Given data
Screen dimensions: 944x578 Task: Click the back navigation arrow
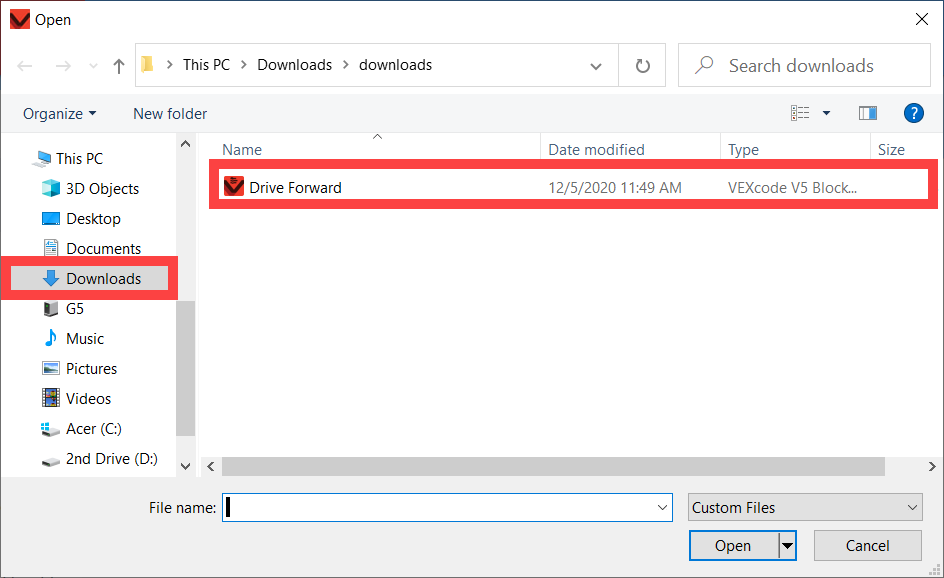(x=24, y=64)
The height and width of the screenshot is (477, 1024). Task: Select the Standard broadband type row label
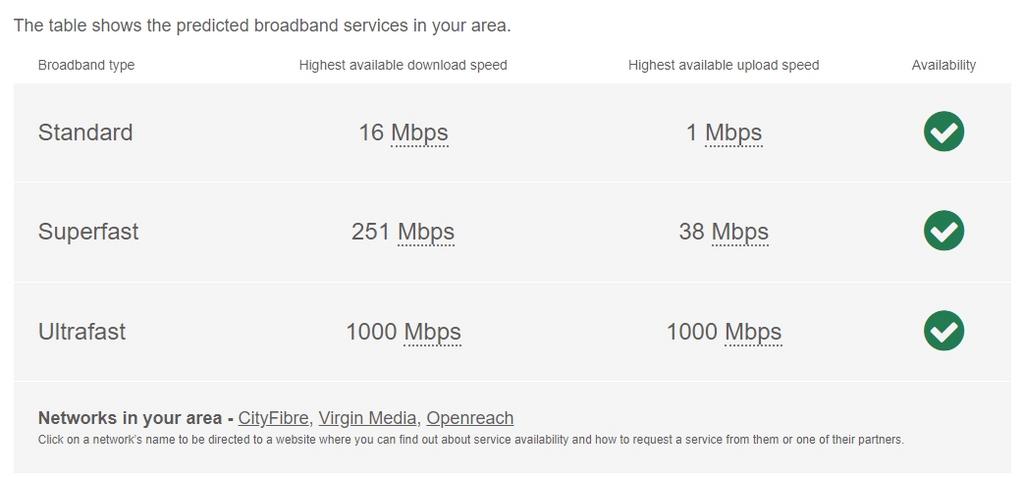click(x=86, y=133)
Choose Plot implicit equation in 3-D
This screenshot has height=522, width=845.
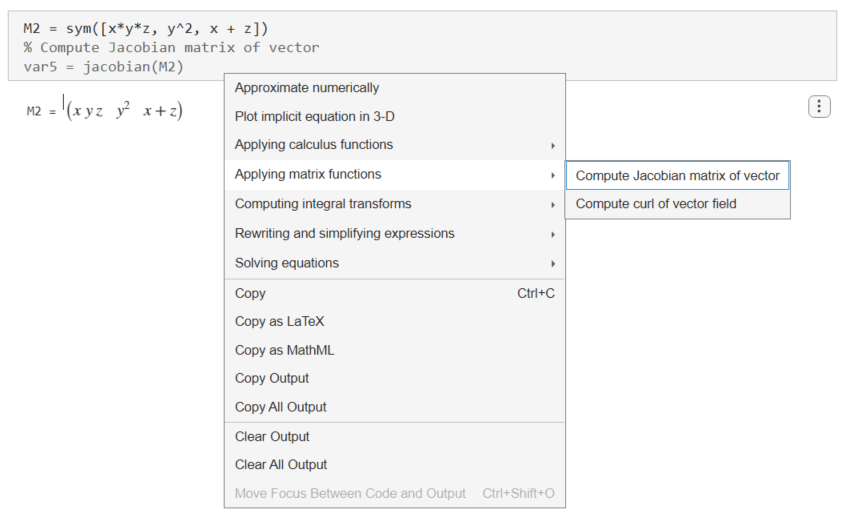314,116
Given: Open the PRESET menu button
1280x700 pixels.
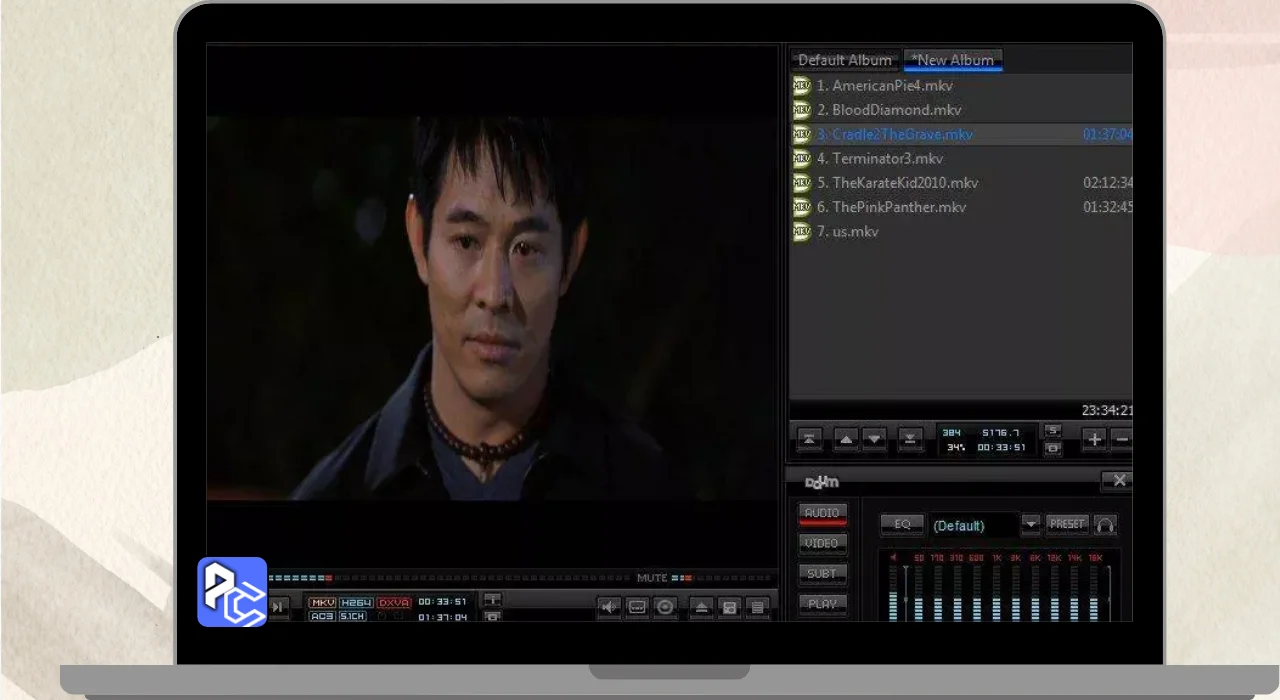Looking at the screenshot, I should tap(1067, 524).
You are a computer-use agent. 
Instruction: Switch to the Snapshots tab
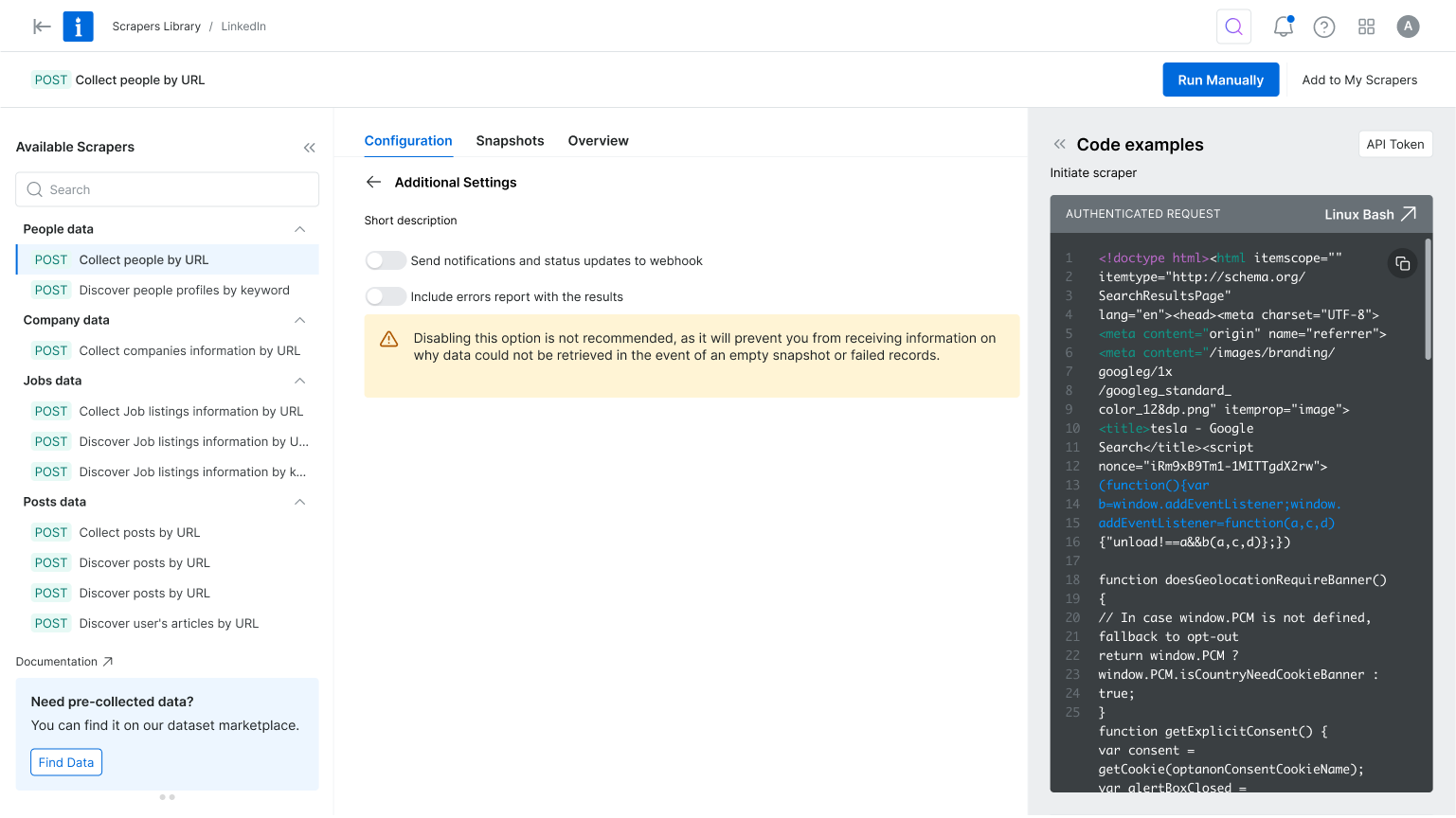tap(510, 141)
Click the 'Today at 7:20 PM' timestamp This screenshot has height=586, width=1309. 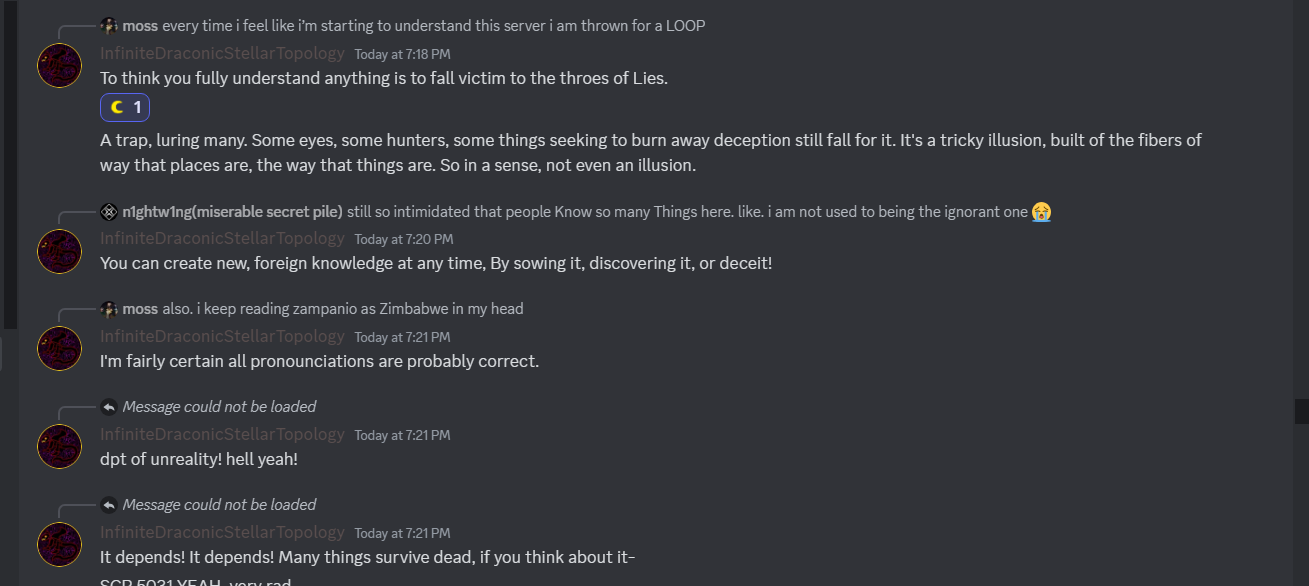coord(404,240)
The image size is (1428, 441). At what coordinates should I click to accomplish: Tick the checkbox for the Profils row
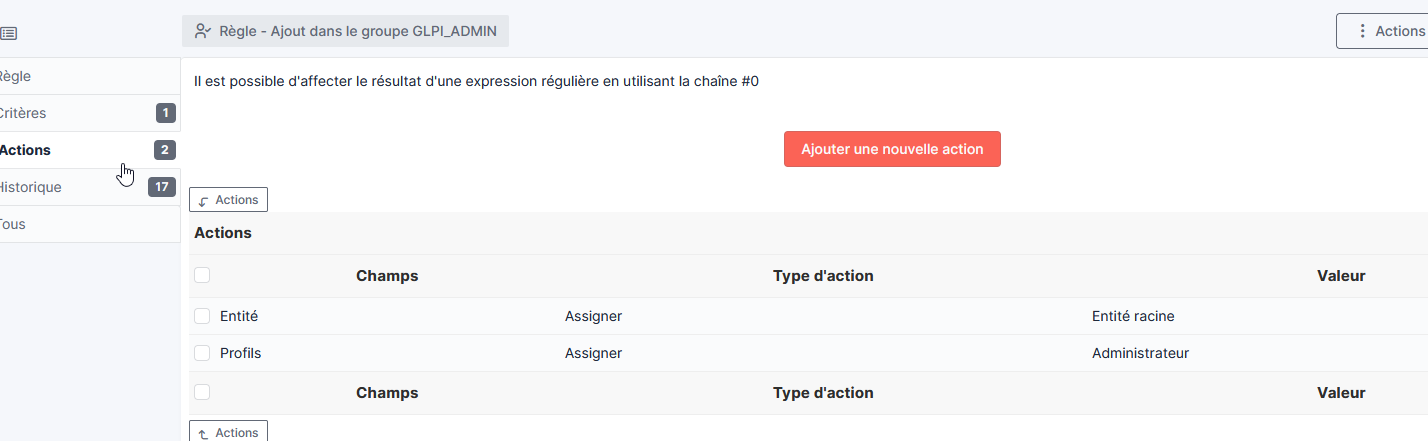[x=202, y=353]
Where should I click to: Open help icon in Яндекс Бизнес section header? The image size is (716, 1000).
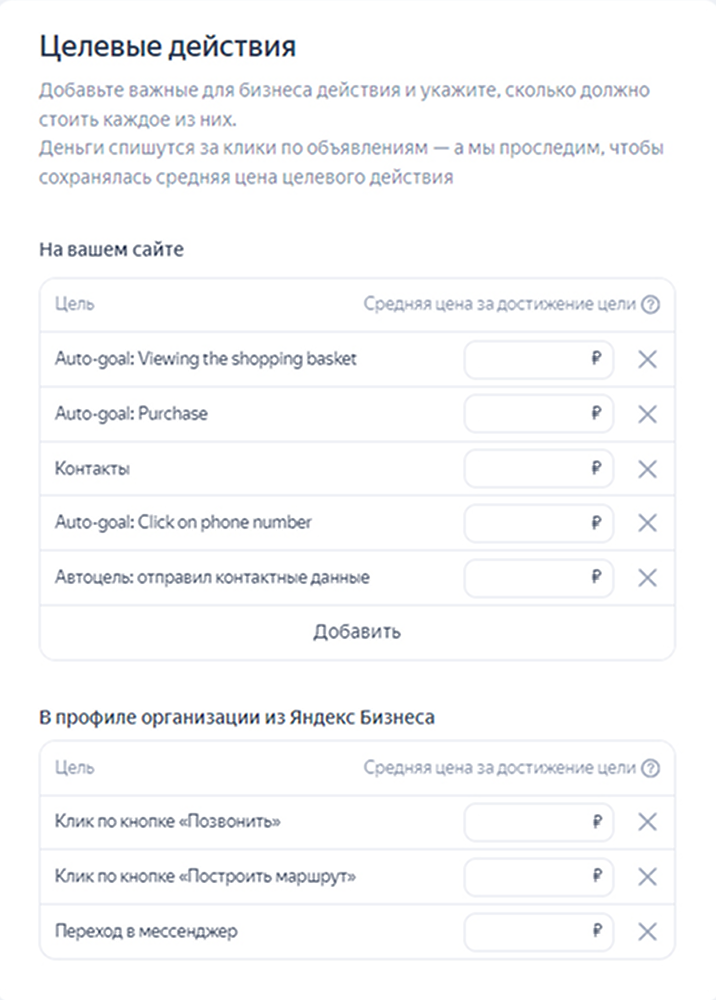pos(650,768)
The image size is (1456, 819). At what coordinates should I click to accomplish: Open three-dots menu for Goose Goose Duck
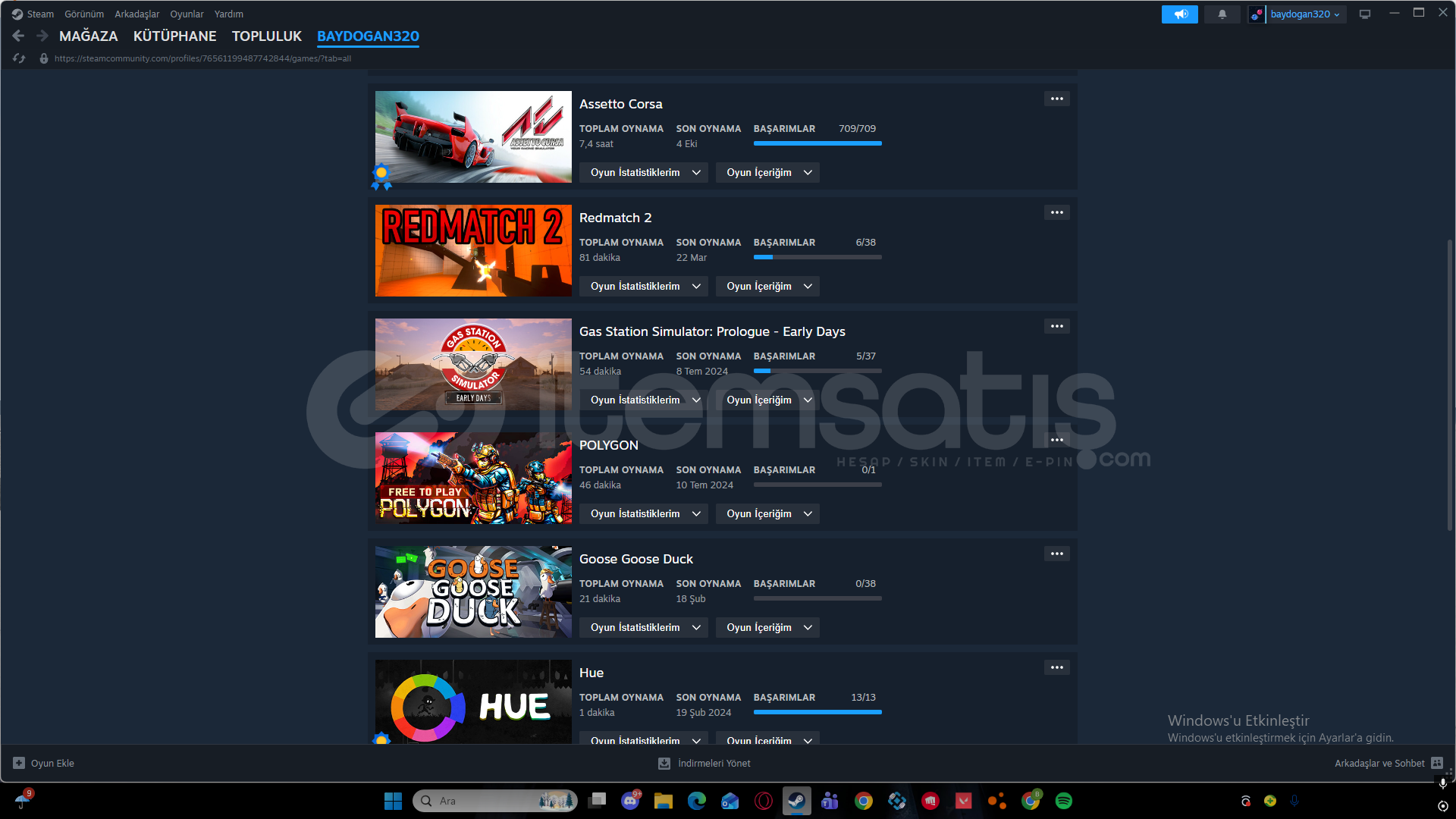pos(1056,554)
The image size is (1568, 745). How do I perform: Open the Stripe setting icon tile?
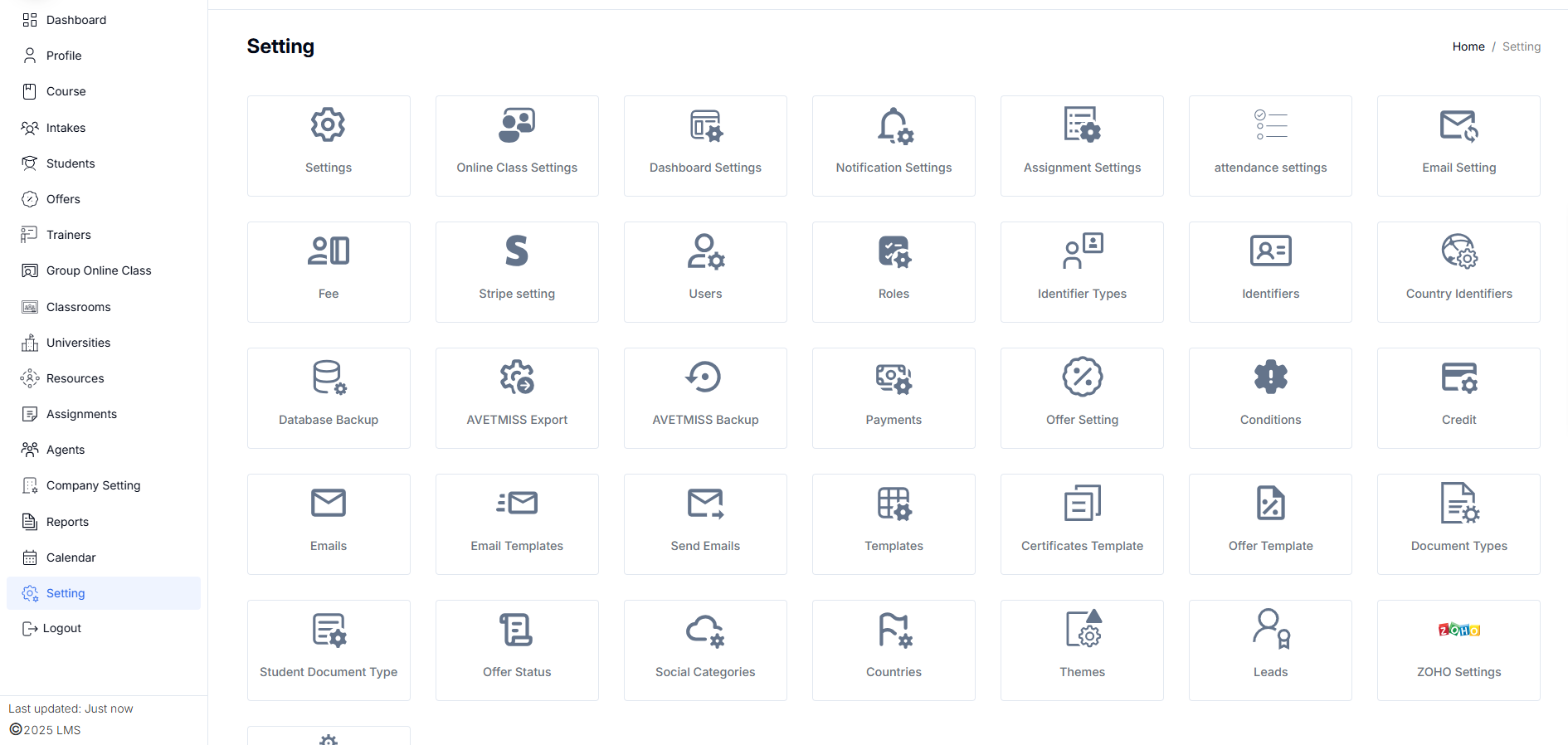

Work to do
Transcribe the rows verbatim, starting with the line that contains "The image size is (1456, 819)." and continuing through the end of the rows. Omit the pictures from your answer.

Complete answer
The image size is (1456, 819). At what coordinates should I click to accomplish: Open three-dots menu for Goose Goose Duck
pos(1056,554)
The image size is (1568, 745). How do I perform: Open the Stripe setting icon tile?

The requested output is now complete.